Cybercriminals in China have developed a copycat version of WannaCry ransomware to target Android users in the country. The new ransomware's message screen looks a lot similar to that of WannaCry, making it easier for hackers to scare the victims and trick them into quickly paying the ransom.

The ransomware, dubbed "WannaLocker" by Avast, has so far targeted only Chinese Android users by encrypting files on the infected device's external storage. The newly detected mobile ransomware has been spreading via Chinese gaming forums by disguising as a plugin for a popular Chinese mobile game called King of Glory.

After getting into a device, the WannaLocker ransomware hides its app icon from the app drawer and changes the main wallpaper on the infected device to an anime image.
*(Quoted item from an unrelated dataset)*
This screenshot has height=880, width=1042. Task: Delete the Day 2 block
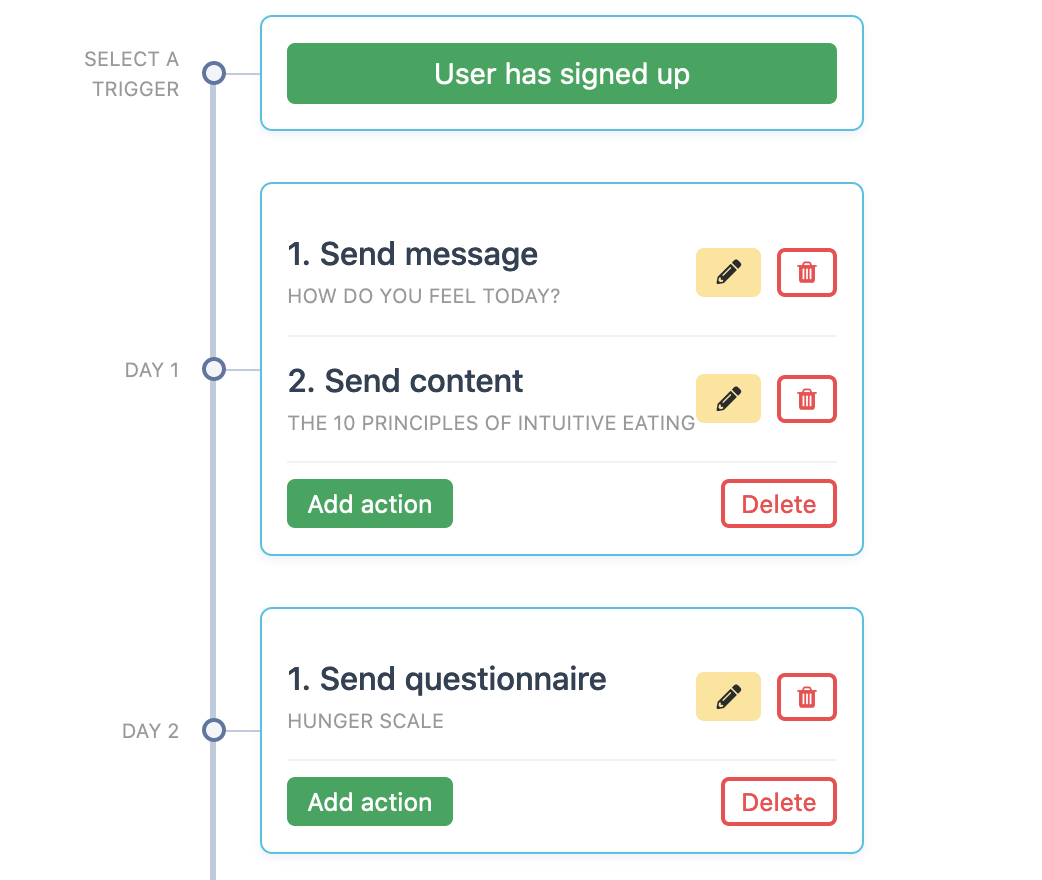[778, 802]
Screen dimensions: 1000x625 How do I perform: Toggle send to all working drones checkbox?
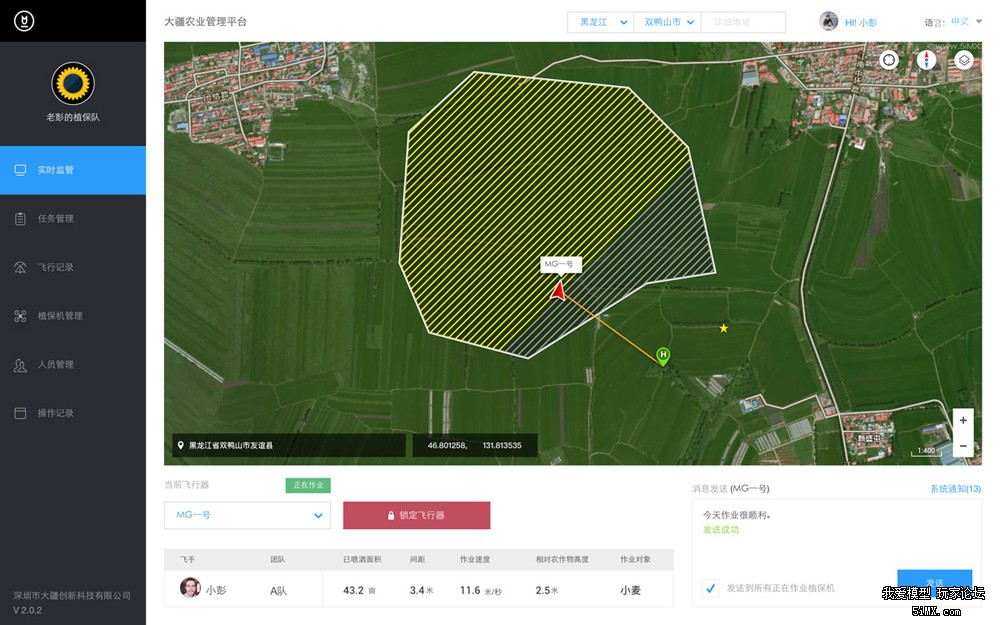click(x=711, y=588)
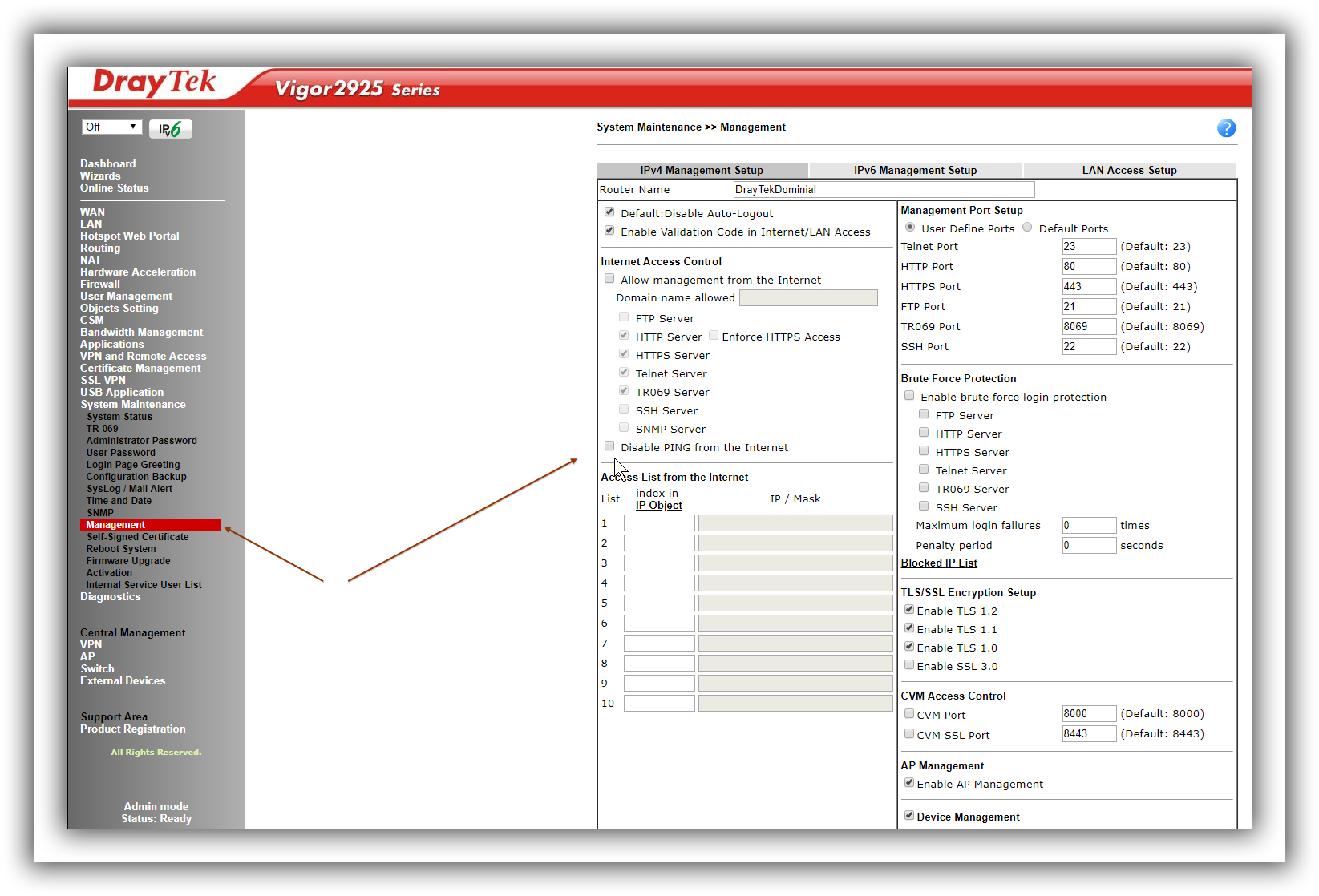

After that, it starts encrypting files on the device's external storage.

Sloppy handling of ransom payments

To release the encrypted data, the WannaCry lookalike demands a ransom of 40 yuan (about $6 or Rs. 380), which is significantly lower than what other mobile ransomware had demanded in the past. The fact that the crooks demanded the ransom in regular currency using Chinese payment methods like QQ, Alipay and WeChat suggests it could be a work of an amateur hacker or group of hackers.

Unlike cryptocurrencies like Bitcoin, the money demanded by WannaLocker creators can easily be traced. And for Chinese authorities, who are known for having deeper access to data from technology companies, it could just be a matter of a few minutes to find out who is receiving the ransom.

WannaLocker ransomware
WannaLocker ransom note.Avast

Solid encryption technique

Except for the sloppy method of handling ransom payments, the WannaLocker ransomware impresses otherwise with its "solid" encryption code. Its ability to actually encrypt files is also remarkable, especially when most Android ransomware tools still play around the screen-locker level, according to Bleeping Computer.

The ransomware, which was first reported by Chinese security company, Qihoo 360, uses Advanced Encryption Standard (AES) encryption to lock files under 10KB in size. It doesn't encrypt files whose names start with a dot, or files located in folders that include "android", "com", "DCIM", "download", or "miad" in their file path.

Here's a security advice from Avast:

To protect your phone and valuable photos, videos, contacts stored on it from ransomware, make sure you frequently backup your data and install antivirus on all of your devices.

Last week, online security watchdog Check Point said it had detected a malicious malware called Fireball, affecting more than 250 million computers across the world, including 25.3 million infections in India alone. Fireball was said to be created by Chinese ad corporation Rafotech to manipulate users' browsers to get false clicks and promotion for its clients online.